INSTRUCTIONS TO FOLLOW:
An exact copy is needed of the lines from the one that contains "Viewport: 797px width, 493px" through the final line of the data below, with pictures left out.

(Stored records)

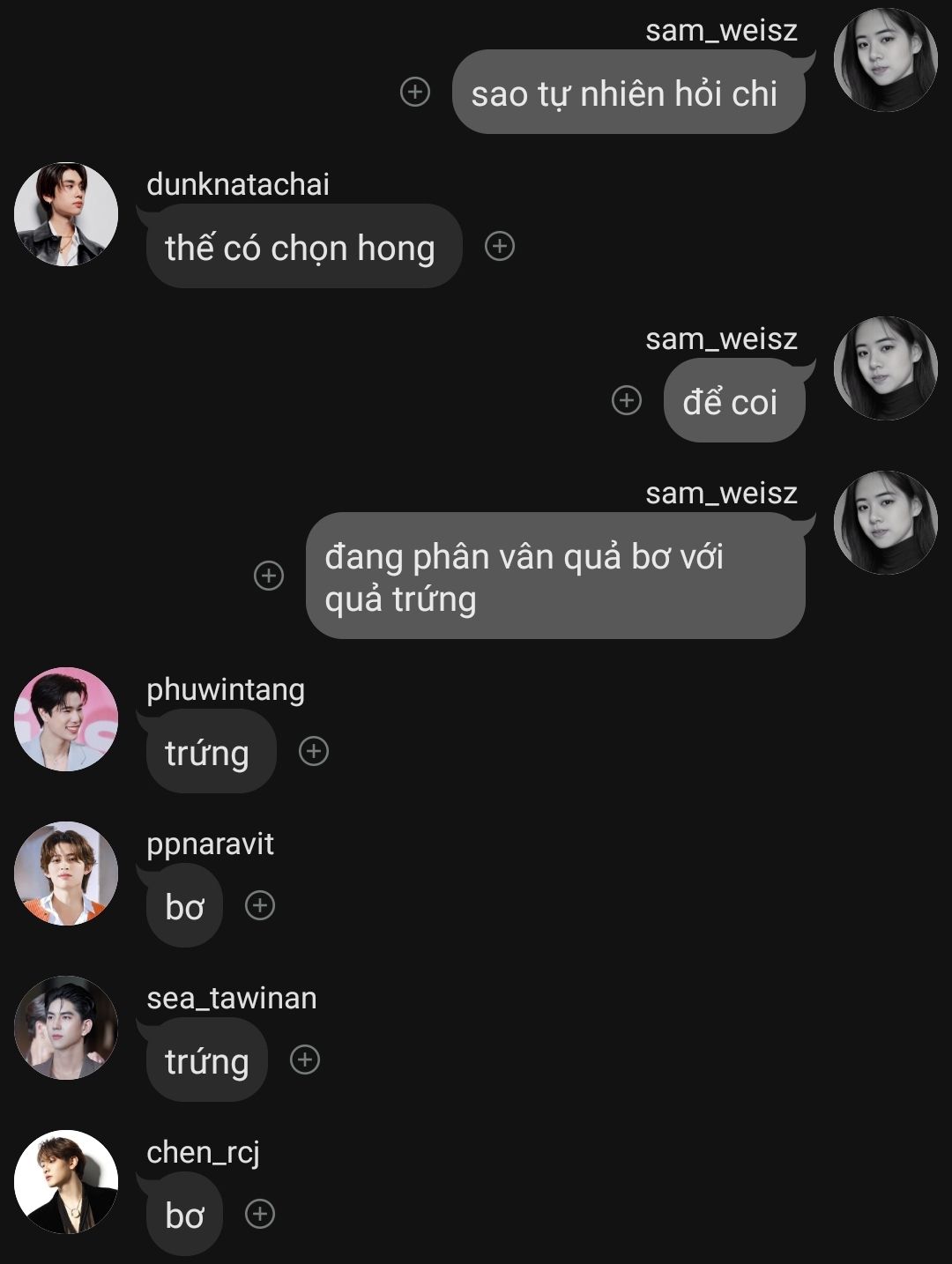Add reaction to chen_rcj's 'bơ' message

260,1214
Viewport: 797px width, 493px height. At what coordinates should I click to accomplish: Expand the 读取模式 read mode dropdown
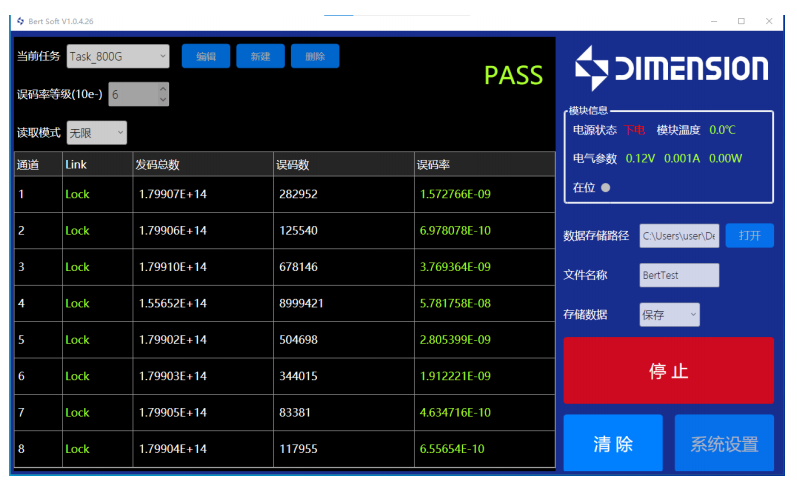click(96, 132)
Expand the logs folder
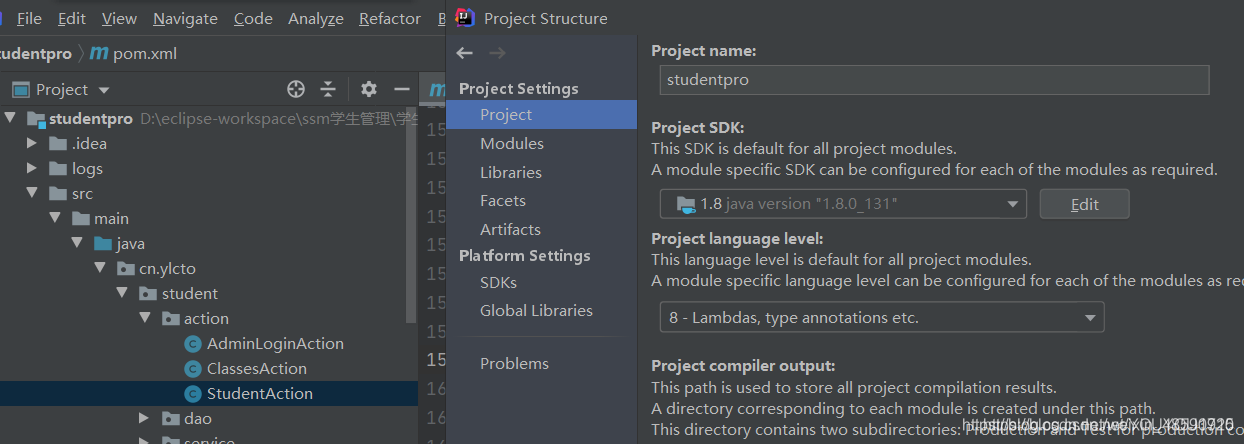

YOUR SOLUTION:
Viewport: 797px width, 493px height. At what coordinates should I click to accomplish: Expand the 读取模式 read mode dropdown
click(96, 132)
Expand the logs folder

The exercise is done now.